▶ **Your objective**
Your answer must be every line of the data that contains "riservata".

[Stored items]
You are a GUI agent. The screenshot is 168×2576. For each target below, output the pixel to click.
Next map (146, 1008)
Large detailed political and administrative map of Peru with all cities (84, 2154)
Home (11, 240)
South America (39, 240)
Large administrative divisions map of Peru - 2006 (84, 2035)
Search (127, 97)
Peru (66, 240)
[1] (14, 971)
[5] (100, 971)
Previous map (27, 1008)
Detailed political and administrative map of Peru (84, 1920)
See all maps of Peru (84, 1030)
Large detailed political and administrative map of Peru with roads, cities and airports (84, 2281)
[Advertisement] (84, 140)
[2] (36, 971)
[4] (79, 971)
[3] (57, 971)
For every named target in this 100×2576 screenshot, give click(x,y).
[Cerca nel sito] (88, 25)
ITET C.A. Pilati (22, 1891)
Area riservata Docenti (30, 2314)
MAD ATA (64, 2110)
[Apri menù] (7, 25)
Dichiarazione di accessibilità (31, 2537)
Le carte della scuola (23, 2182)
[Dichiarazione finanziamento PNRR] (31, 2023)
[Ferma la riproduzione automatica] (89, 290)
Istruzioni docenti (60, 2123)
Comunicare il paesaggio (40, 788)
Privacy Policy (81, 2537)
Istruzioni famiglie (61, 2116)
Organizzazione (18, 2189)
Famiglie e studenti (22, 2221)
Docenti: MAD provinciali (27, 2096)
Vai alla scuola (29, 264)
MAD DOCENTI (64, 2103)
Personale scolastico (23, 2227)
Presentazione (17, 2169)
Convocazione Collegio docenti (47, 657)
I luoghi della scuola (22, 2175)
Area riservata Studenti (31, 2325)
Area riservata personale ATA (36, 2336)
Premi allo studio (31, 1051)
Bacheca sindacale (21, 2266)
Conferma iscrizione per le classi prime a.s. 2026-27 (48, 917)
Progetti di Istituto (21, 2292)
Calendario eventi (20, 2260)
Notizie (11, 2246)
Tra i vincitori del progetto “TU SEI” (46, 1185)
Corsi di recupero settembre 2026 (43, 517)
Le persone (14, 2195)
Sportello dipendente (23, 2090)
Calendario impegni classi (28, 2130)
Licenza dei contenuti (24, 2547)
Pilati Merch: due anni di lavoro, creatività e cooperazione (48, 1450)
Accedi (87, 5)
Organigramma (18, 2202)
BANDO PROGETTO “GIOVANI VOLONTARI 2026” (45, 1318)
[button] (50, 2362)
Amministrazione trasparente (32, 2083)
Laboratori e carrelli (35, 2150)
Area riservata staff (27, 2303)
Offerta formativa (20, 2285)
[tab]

▶ **Solution to this problem**
Area riservata Docenti (30, 2314)
Area riservata Studenti (31, 2325)
Area riservata personale ATA (36, 2336)
Area riservata staff (27, 2303)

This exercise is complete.